» **WHAT YOU WILL DO**: When you reach the line containing "The image size is (1456, 819)." in the records below, set it down exactly, together with every later line through the end, but not the pictures.

Items from a dataset
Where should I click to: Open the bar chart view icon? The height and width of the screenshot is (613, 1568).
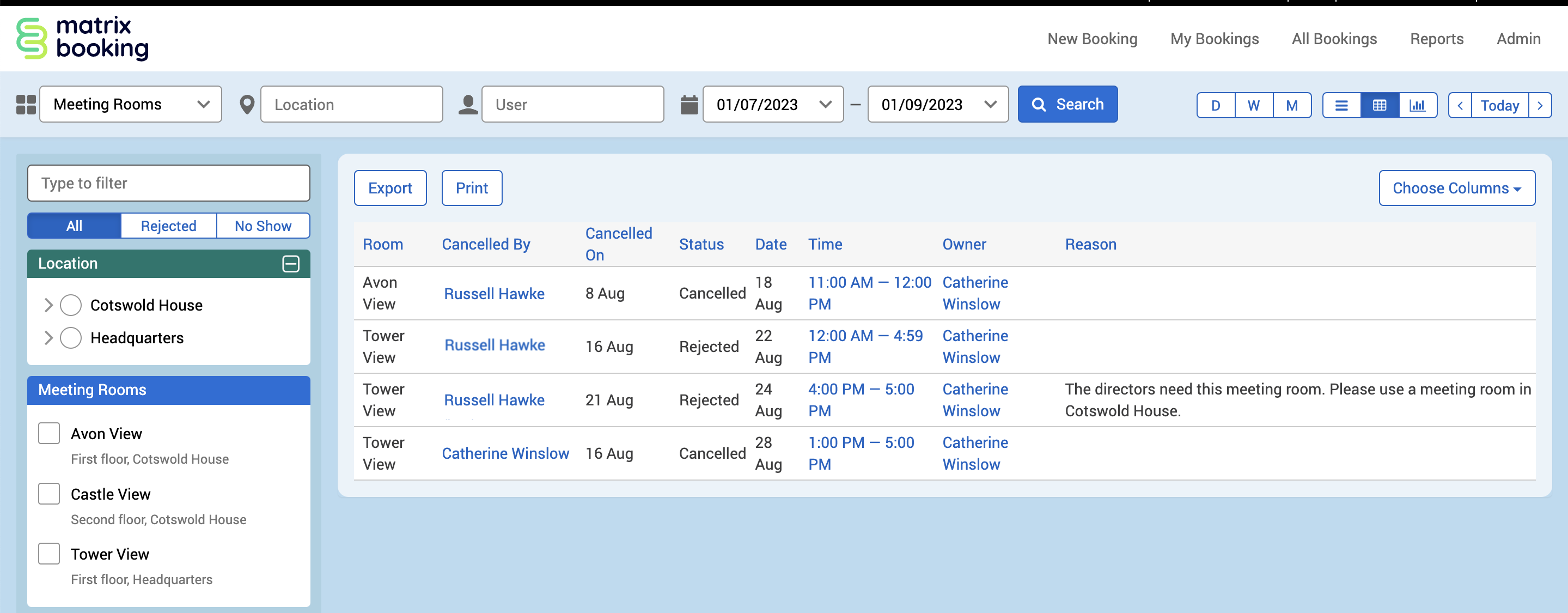click(1417, 105)
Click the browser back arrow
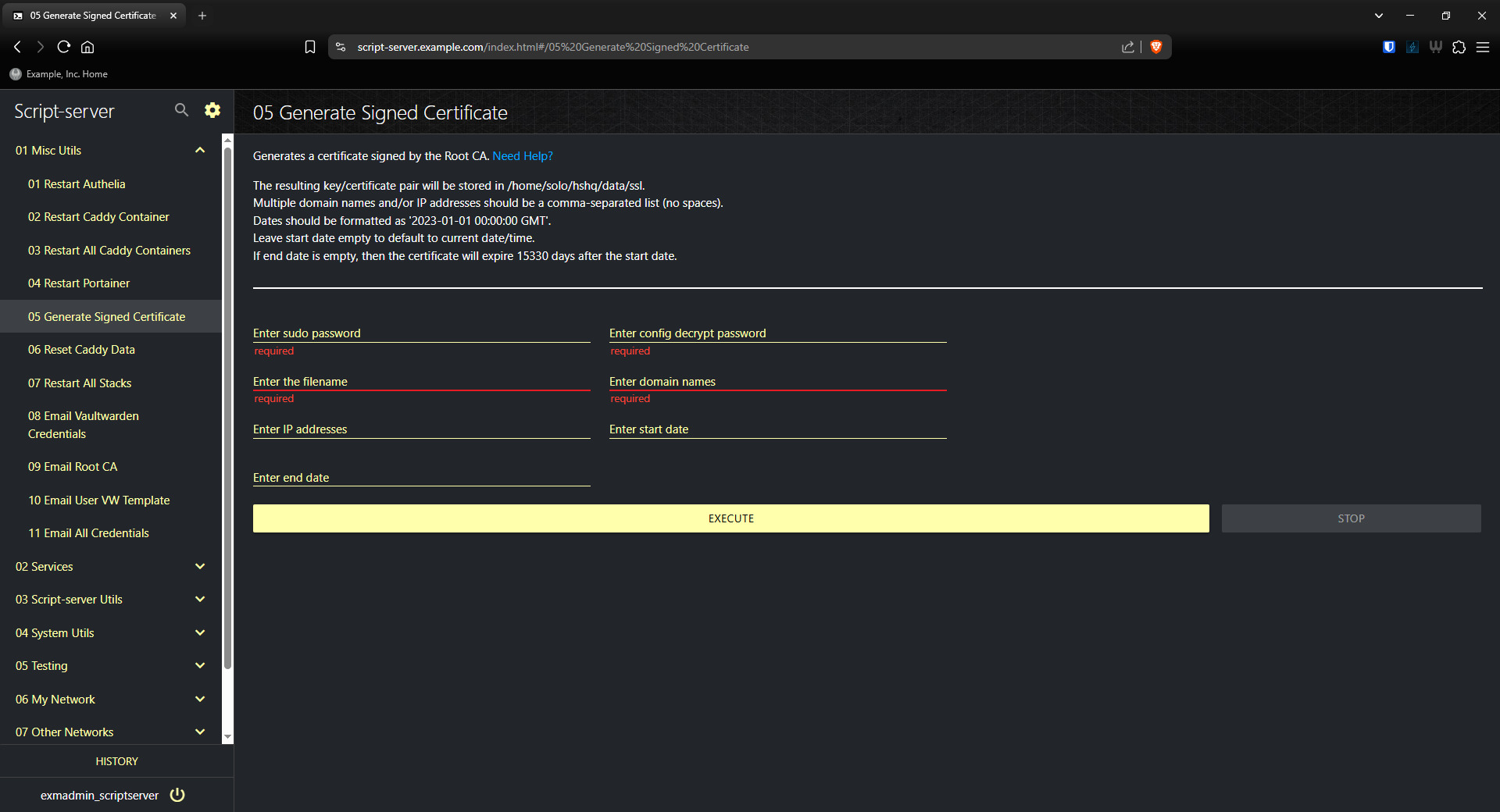The image size is (1500, 812). click(x=17, y=47)
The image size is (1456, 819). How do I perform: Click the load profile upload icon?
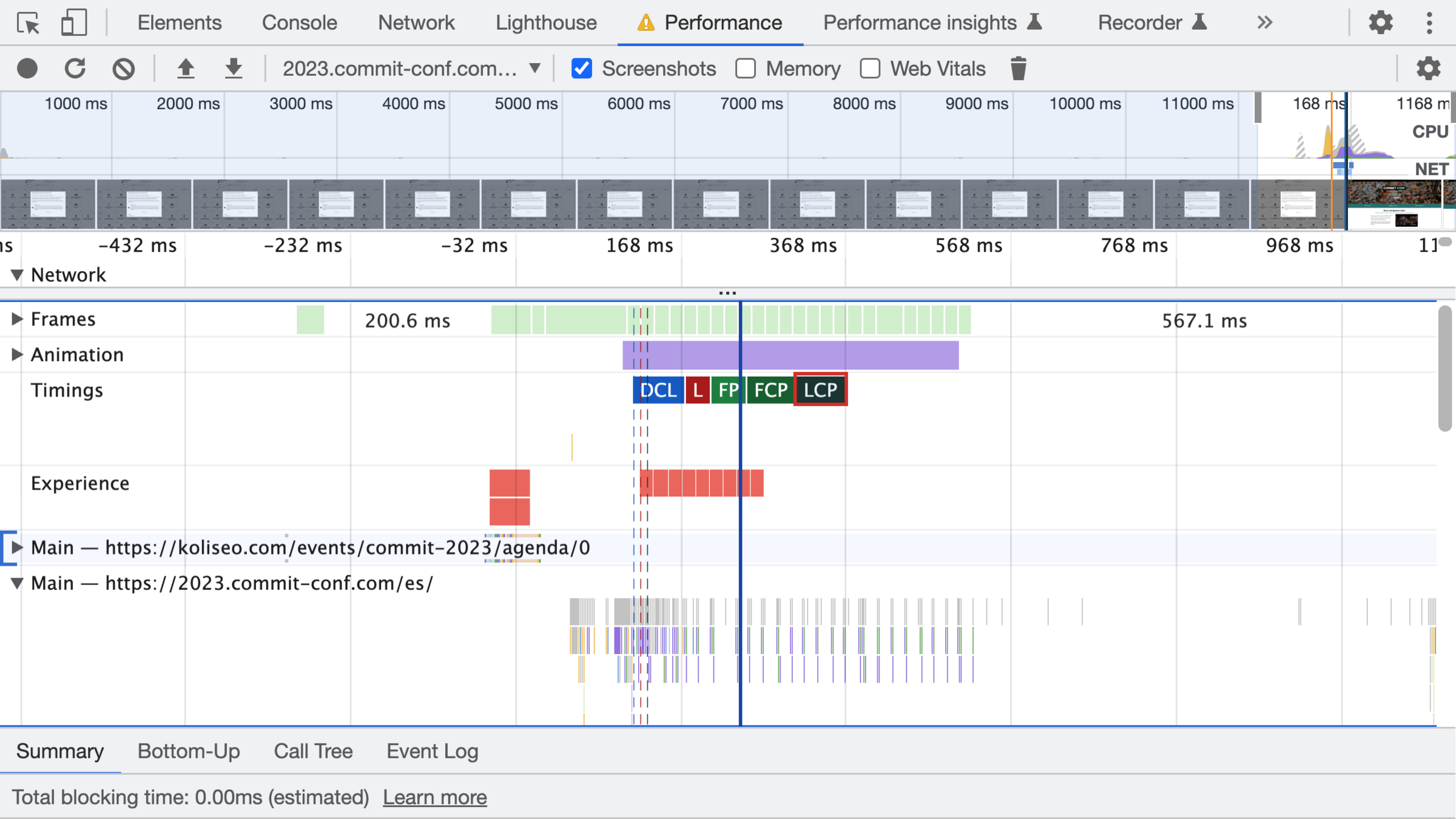click(x=186, y=69)
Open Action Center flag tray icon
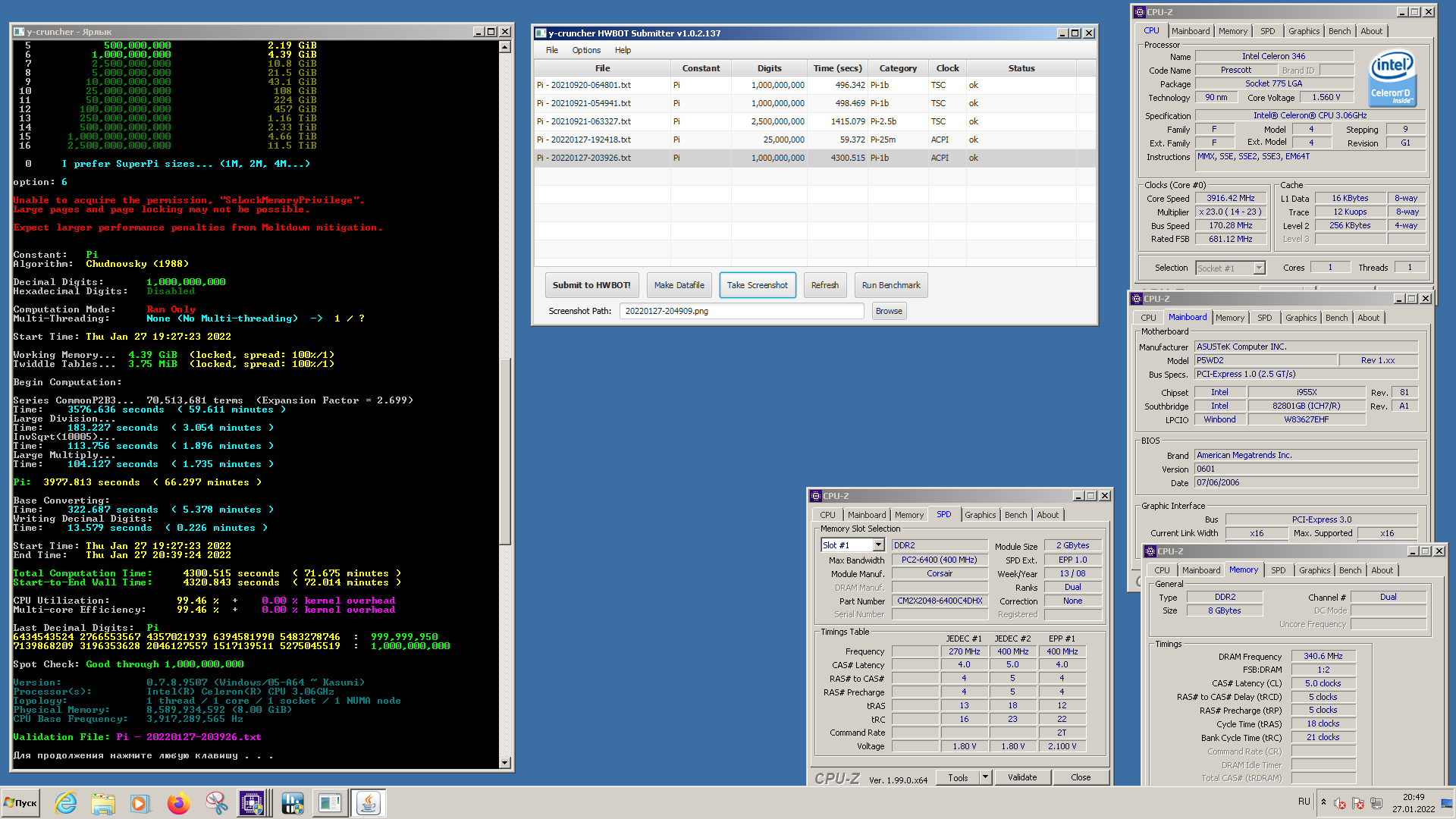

» **REPLY TO THE EXERCISE**:
The image size is (1456, 819). How do I perform: Click the load profile upload icon?
click(x=186, y=69)
Open Action Center flag tray icon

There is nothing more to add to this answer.